Peter Xifaras has created an exciting and fascinating work of musical art with "Music That Tells a Story"! Highly recommended!

A mesmerizing sound collage

CandiceMichelle1

Symphonex Orchestra is a concept project by musician and composer Peter Xifaras, who originally released his debut album, Appassionato, in 2000. Titled Music That Tells A Story, Xifaras’ latest release is a double album comprised of 27 compositions, of which he aptly describes as “a collection of orchestral adventures that have inspired authors to put pen to paper, writing words to the images that this music evokes.” Joined throughout by a handful of guest artists, the classical-centric compositions range from modernly sophisticated with distinct electronica and world flavors to more traditional orchestrations that possess a cinematically sentimental flair.

Opening with a piece from the "Dreams in Bloom" set, this an instrumental collection of six compositions was inspired by a beautiful love story.
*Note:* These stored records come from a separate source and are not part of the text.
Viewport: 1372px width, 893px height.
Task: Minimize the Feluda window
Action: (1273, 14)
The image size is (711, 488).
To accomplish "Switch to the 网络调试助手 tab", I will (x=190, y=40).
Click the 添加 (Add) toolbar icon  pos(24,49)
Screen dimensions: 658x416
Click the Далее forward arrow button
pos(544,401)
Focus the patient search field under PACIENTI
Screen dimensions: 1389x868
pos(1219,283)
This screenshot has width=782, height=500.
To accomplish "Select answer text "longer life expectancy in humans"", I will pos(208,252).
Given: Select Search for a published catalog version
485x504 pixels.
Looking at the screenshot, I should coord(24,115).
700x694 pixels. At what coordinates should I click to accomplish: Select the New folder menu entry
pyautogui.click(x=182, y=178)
Additionally, disc two includes introductory narrations by Joan Jacobs to accompany each of their instrumental counterparts. The outstanding first cut in this set, entitled “The Encounter”, is a robust and dramatic foray into cinematic electronica. Featuring a slick beat and bassline accentuated by classical strings, the chic composition is molded in a similar vein to material from Kevin Keller’s La Strada or Prequell’s The Future Comes Before albums.
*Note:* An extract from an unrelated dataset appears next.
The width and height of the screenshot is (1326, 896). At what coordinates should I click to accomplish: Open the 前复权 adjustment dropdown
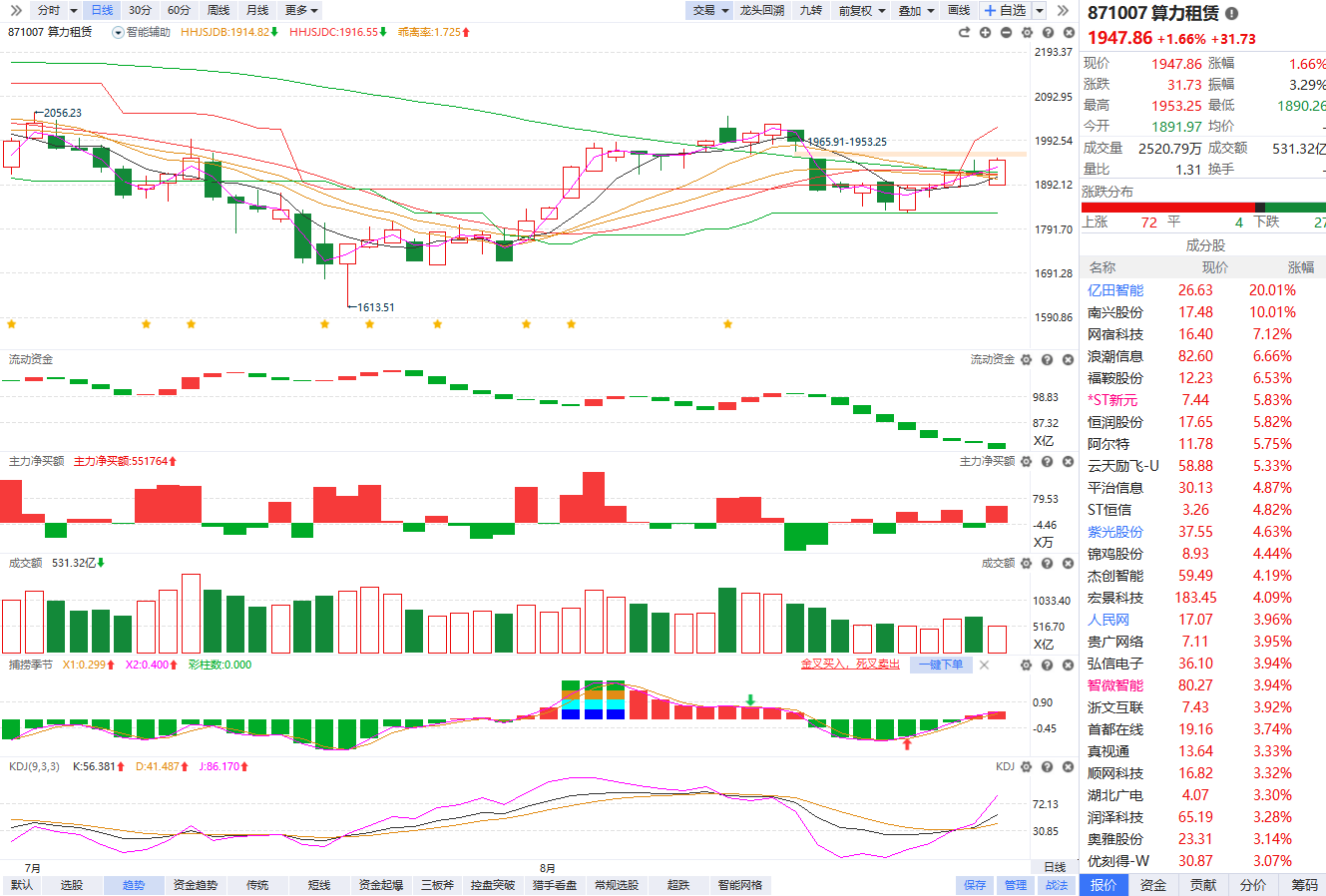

Another noteworthy piece in the first of five sets is “Garden by the Sea”, which opens with glistening wind chimes. Elegantly cinematic with brushes of piano, viola and bell-tones throughout, the composition’s seemingly East Asian bent aptly brings-to-mind lovely images of a pastel-painted Japanese garden located in a mountainous mist.

"Variations a on Theme of Tromboncino" is derived from the song “Ostinato vo’ seguire” by Bartolomeo Tromboncino, which was originally published circa 1500. Beautifully sung by Felicia Farerre in Italian, this modern rendition masterfully fuses classical renaissance with a contemporary-pop style that reminds me a bit of composer Paul Schwartz’ Aria and State of Grace projects.

And finally, my absolute favorite piece on the album is the gorgeous “Hevene Quene: Edi Beo Thu”, of which perfectly concludes the first disc. A modern adaptation based on an anonymous composition composed in the 13th century, the piece is sung in Middle English and features ethereal vocals that are somewhat reminiscent of Sarah Brightman’s. Enchantingly lush, ethereal and gently rhythmic, the piece incorporates ethnic percussion woven among electronic programming and classical orchestration, while bearing signatures of Celtic, classical and medieval music.

A mesmerizing sound collage of classical, contemporary, global and electronica motifs, I find Peter Xifaras’ production and arranging skills to be highly impressive, as well as his willingness to branch-out and experiment creatively to be most incredibly refreshing!